Tampoco en la zona hay hospitales ni dispensarios para alojar a los heridos y a todas aquellas personas a las que la hambruna y la falta de agua potable apaga sus vidas.
En Payayi, una pequeña aldea de la que quedan menos de la mitad de las casas en pie, un reducido grupo de monjes budistas atiende bajo un chamizo y sobre esterillas tiradas en el suelo a una veintena de personas mayores y niños, unos enfermos y otros desfallecidos por el hambre y el agotamiento.
Uno de los monjes señala con su brazo en dirección a un bulto: se trata de un hombre mayor amortajado.
A lo largo del trayecto de 150 kilómetros que separan Rangún de Payapon, localidad en la que termina el camino y a partir de ahí todo es agua y fango, no se aprecia señal alguna de que la población reciba la asistencia anunciada por el Gobierno.
"Son gente muy pobre, que llevan una vida dura, muy pocos saben leer o escribir y ahora tienen mucho miedo porque no saben de qué van a vivir", explica Lwin Mg, de 41 años, maestro del pueblo de Nasingoo, mientras camina entre los escombros de la escuela.
En varios puntos del trayecto, parejas de birmanos que visten el chaleco de la Cruz Roja han montado sencillos puestos de socorro con varios palos y un plástico que hace de techo.
Las familias menos desafortunadas subsisten gracias a lo que les queda de la última cosecha de arroz, y una parte de ésta la han extendido frente a la casa con el ánimo de poder cambiar con alguien algunos kilos por otro tipo de alimentos.
"Es todo cuanto nos queda", dice con un tono de protesta un vecino de la aldea de Komu, cuya gente, como la del resto de localidades ubicadas en el delta, no va a poder sembrar arroz durante lo que queda de año porque el ciclón que golpeó la región anegó los arrozales.
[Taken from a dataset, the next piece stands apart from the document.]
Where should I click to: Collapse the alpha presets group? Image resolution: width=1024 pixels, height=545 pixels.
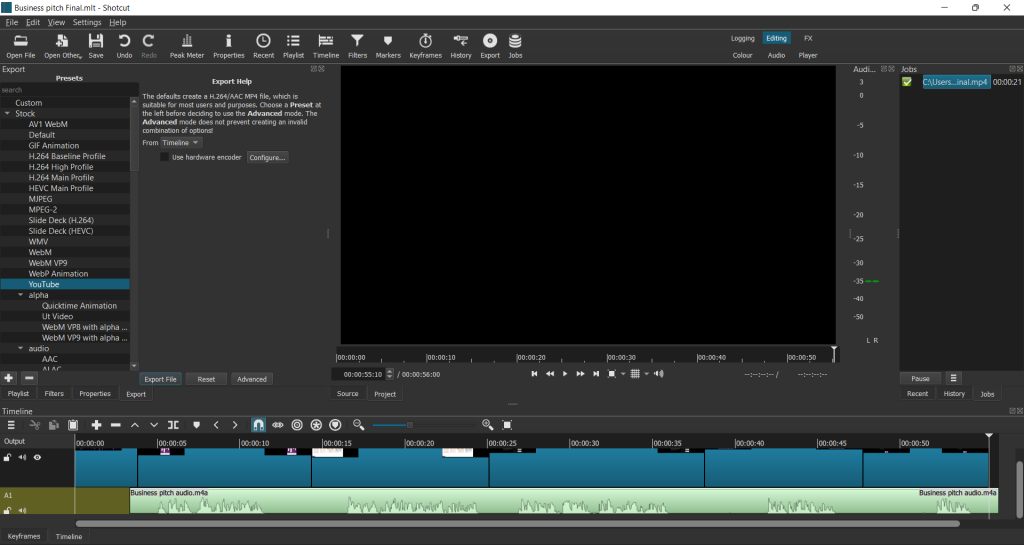click(x=20, y=295)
En lo que fuera el cuartel de la Policía de Komu, unos veinte agentes se guarecen del sol bajo toldos de plástico, aparentemente ajenos a las inquietudes de los vecinos y al hedor que despiden los búfalos muertos que flotan sobre el agua.
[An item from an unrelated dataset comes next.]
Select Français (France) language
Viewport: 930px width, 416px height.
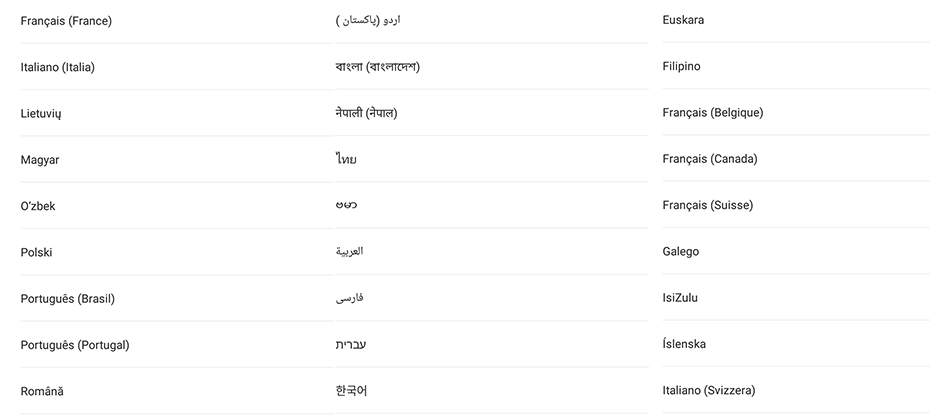(66, 21)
Una semana después del ciclón que ha causado al menos 23.000 muertos y más de 42.000 desaparecidos, según datos oficiales, muchas familias de aldeas que los vientos huracanados borraron de la superficie, navegan en pequeñas canoas por el estuario en busca de algo de comida, agua y una nueva población que les acoja.
Tras muchas horas remando, estas familias, que forman parte del millón y medio de personas que han perdido sus hogares, llegan hambrientas, desorientadas y atemorizadas a un pueblo extraño en el que, a veces, no son bien recibidas por los lugareños, que las culpan del clima de tensión que generan el hacinamiento y la desesperación.
"Es una zona muy insegura de noche, hay muchos asaltos y robos", dice a Efe U Thet Oo, funcionario del consistorio de la localidad de Kunyangon, una de las mayores de la región y de la que únicamente quedan en pie menos de la mitad de las viviendas, casi todas hechas con cemento.
A paso firme y mirando a la gente, soldados con porras o varas en la mano y rifle al hombro patrullan desde el pasado jueves las aldeas vecinas a Kunyangon, en cuyo edificio municipal los militares han instalado su centro de operaciones.
"El Ejército ha venido para protegernos", señala este funcionario al mismo tiempo que ante el acuartelamiento se detiene un camión militar cargado de provisiones para el destacamento, y que custodian cuatro soldados armados con fusiles.
A unos cien metros del puesto, en el monasterio, varios monjes ayudados por civiles incineran en el horno a la última veintena de cadáveres, del total de 373 rescatados en la localidad y en los pueblos aledaños tras el desastre causado por el ciclón.